In der Tat zeigt die PC3 eine Abhängigkeit der Zeitreihenwerte mit Jahrsperiodik. Im April erreicht PC3 das Minimum, im Oktober das Maximum. Da a3 positiv von der Höhe abhängt, d.h. der Anteil von PC3 mit zunehmender Höhe zunimmt, kann PC3 möglicherweise einen inversionslagenbedingten Anstieg der Temperaturen auf Bergen im Herbst widerspiegeln, im April sind Inversionen dagegen seltener, die Temperatur auf Bergen also vergleichsweise niedriger. Daß dieser Effekt nach Norden hin zunimmt liegt möglicherweise an der Überbetonung der Mittelgebirge gegenüber Hohenpeissenberg/Zugspitze. Die Inversionswirkung ist vielleicht wenig von der Höhe abhängig und täuscht so eine Breitenabhängigkeit vor.
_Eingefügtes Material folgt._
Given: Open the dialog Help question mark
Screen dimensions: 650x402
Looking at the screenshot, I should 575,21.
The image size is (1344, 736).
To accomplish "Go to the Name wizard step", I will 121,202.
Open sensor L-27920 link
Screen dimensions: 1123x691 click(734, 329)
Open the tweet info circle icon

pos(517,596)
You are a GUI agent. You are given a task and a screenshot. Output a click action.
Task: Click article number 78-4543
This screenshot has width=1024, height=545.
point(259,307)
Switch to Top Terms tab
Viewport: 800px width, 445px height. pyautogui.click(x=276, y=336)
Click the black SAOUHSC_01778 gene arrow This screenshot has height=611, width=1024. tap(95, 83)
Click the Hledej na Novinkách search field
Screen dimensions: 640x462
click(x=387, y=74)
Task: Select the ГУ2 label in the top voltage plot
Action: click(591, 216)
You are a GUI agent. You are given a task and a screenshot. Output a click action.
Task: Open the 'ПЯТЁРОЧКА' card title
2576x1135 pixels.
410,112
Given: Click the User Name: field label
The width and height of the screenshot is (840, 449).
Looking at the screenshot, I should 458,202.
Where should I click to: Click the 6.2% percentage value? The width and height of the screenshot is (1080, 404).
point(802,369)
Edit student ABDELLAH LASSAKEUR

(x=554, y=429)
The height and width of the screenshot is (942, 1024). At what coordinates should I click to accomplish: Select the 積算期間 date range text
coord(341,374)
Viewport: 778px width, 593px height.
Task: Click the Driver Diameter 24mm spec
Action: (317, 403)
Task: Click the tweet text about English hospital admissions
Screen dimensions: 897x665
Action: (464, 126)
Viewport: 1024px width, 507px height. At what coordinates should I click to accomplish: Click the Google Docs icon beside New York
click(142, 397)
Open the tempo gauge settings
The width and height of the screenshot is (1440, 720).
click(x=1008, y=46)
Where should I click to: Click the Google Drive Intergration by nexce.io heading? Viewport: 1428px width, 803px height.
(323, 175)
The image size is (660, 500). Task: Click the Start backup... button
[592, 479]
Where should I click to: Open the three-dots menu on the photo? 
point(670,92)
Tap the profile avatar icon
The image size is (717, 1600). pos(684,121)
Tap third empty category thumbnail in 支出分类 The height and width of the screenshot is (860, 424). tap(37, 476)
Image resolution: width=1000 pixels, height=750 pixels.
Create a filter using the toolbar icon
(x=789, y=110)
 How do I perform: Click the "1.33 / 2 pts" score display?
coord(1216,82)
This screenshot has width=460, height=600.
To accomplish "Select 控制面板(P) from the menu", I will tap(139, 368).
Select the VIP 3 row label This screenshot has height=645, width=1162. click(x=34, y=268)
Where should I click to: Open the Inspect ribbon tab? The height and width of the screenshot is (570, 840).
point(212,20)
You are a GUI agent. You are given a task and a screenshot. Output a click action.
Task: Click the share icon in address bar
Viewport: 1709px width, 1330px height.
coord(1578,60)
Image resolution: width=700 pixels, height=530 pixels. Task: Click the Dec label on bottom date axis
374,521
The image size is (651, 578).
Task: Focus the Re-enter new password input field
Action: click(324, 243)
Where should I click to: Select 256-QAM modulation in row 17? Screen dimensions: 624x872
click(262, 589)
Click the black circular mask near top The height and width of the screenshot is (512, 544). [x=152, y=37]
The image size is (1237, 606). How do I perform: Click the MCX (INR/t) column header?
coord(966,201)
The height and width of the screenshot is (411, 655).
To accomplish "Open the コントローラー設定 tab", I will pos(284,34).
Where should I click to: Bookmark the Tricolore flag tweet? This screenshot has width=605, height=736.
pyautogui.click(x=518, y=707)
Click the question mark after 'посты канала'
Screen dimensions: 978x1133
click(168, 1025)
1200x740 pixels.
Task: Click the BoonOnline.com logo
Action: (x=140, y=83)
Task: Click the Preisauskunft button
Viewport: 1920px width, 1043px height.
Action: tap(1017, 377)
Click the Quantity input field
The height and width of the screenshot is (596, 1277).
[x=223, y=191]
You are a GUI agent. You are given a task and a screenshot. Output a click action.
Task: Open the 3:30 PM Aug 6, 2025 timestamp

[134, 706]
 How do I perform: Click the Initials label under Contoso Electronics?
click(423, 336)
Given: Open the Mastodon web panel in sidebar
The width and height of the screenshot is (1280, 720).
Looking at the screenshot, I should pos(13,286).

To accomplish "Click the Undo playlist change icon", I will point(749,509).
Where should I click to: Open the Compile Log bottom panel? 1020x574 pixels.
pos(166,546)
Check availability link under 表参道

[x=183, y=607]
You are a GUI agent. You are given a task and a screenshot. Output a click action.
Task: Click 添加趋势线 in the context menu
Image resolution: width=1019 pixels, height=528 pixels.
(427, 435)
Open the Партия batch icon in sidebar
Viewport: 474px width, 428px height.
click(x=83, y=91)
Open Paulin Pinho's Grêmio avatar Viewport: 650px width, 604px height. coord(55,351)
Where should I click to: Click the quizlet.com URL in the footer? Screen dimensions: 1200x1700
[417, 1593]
PC1 (Koeffizient a1) spiegelt den Jahresgang der Monatsmittel wider und zeigt Jahresperiodik mit Maximum im Juli und Minimum im Januar. Von der Höhe ist PC1 wenig abhängig, d.h. die Amplitude Jahresschwankungen ist wenig höhenabhängig. Nach Norden und Westen nimmt die Amplitude ab, was sich zwangslos mit der zunehmenden Ozeanität des Klimas in Deutschland in diesen Richtungen erklären läßt.